4. [appellant] betoogt dat het college de locatie in redelijkheid niet kon aanwijzen, nu ORAC's op deze locatie tot een verkeersonveilige situatie leiden. Daartoe voert hij aan dat de locatie zich op de rijbaan bevindt en dat, indien zich aan de andere kant geparkeerde auto's bevinden, een breedte van de rijbaan van slechts 2 m tot 2,5 m resteert. Ook kunnen de bovengrondse delen van de ORAC's op de rijbaan door hun slechte zichtbaarheid in de avond en nacht tot ongelukken leiden, aldus [appellant]. Volgens [appellant] heeft het college ten onrechte nagelaten om de keuze voor de locatie met het oog op de verkeerssituatie vooraf voor te leggen aan de ambtelijke commissie "Vooroverleg Over Verkeerszaken" (hierna: het VOV).

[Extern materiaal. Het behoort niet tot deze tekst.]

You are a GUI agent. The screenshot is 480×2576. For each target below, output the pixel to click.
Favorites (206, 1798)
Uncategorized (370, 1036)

4.1. Direct voor en achter de kruising met de Arnicalaan wordt een strook van de Muurbloemweg gebruikt voor parkeren. De ORAC's zijn voorzien bij de kruising, in het verlengde van die strook. Ter zitting is komen vast te staan dat de ORAC's niet een breder deel van de rijbaan innemen dan geparkeerde auto's op deze strook. De aanwezigheid van de ORAC's leidt feitelijk dan ook niet tot een versmalling van de rijbaan, wat er ook zij van de vraag of een versmalling uit een oogpunt van verkeersveiligheid al dan niet onaanvaardbaar zou zijn. Voorts heeft het college ter zitting toegelicht dat rondom de ORAC's een stoep wordt aangelegd met een stoeprand, zodat voor het verkeer zichtbaar is dat deze grond geen deel uitmaakt van de rijweg. Verder heeft het college ter zitting naar voren gebracht dat het VOV op de hoogte is gesteld van het voornemen om de locatie aan te wijzen en dat het VOV geen aanleiding heeft gezien om daarover een (negatief) advies uit te brengen.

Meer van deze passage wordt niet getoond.